■ **GOAL**
Could you rewrite the entries starting at "The width and height of the screenshot is (273, 206)." and ending at the last of the entries, substituting "decal" for "sticker" and keeping everything else unchanged, with the pictures left out?

■ **DATA LISTING**

☆ ☆ ☆ ☆ ☆

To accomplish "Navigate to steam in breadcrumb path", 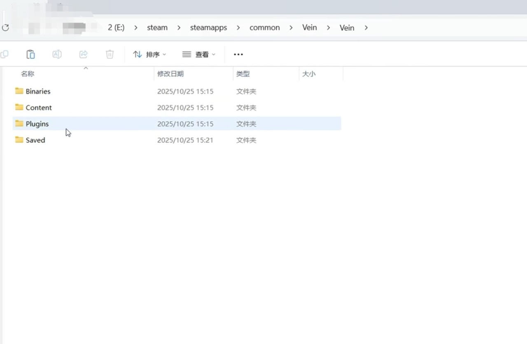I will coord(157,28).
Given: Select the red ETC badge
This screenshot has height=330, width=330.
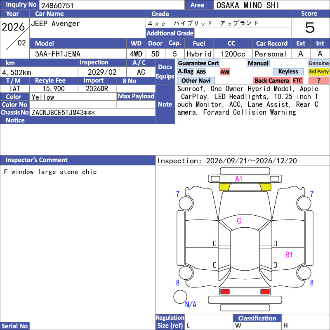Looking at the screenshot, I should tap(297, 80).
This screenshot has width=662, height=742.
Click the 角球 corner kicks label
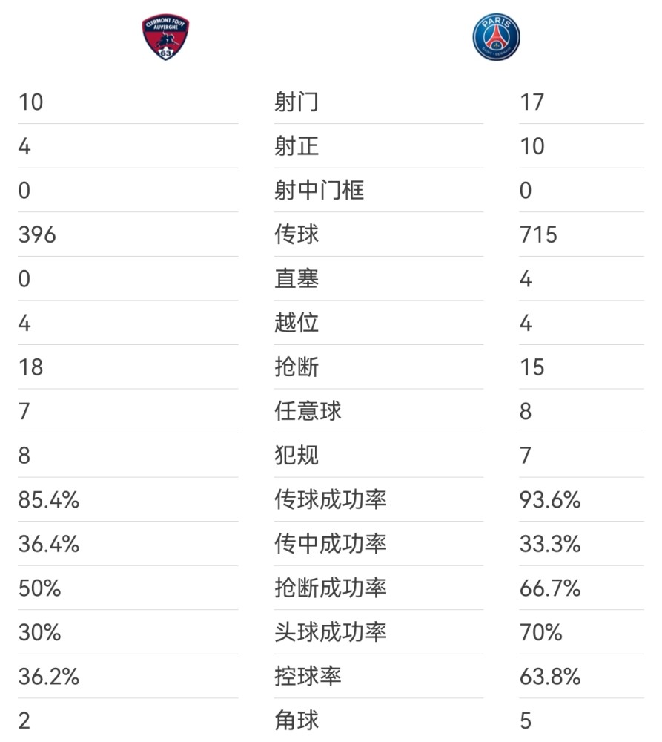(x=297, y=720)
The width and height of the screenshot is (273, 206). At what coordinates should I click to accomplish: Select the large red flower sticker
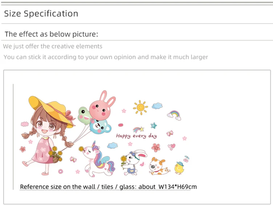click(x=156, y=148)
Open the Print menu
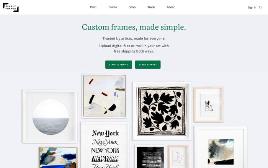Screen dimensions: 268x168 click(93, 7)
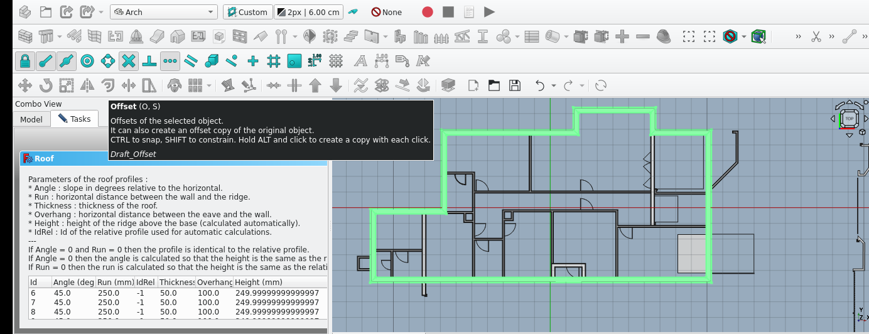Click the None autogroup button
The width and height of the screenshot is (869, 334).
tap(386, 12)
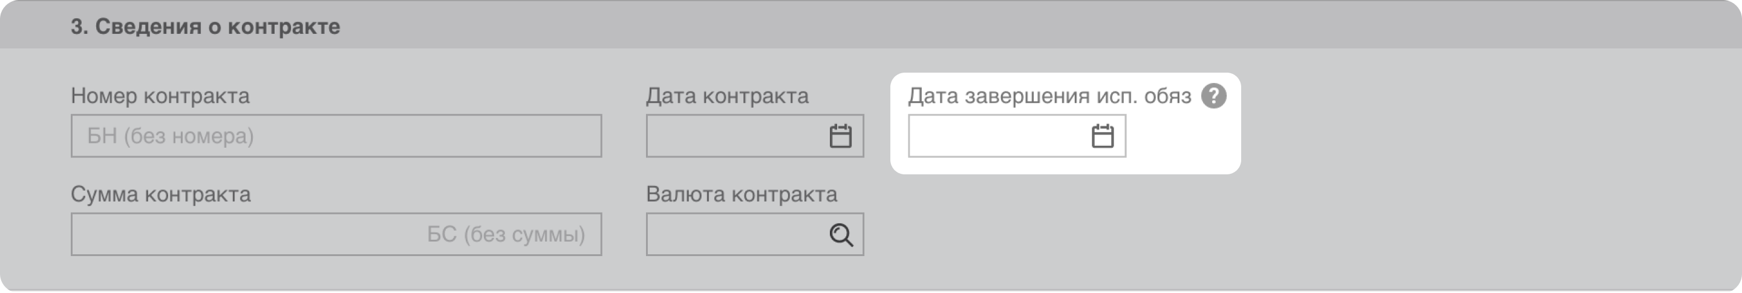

☆ ☆ ☆ ☆ ☆

■ **ANSWER IN FULL**
The width and height of the screenshot is (273, 206). At what coordinates should I click to accomplish: Select the large red flower decal
click(x=156, y=148)
Open the Print menu
Screen dimensions: 268x168 click(93, 7)
Click the None autogroup button
The width and height of the screenshot is (869, 334).
tap(386, 12)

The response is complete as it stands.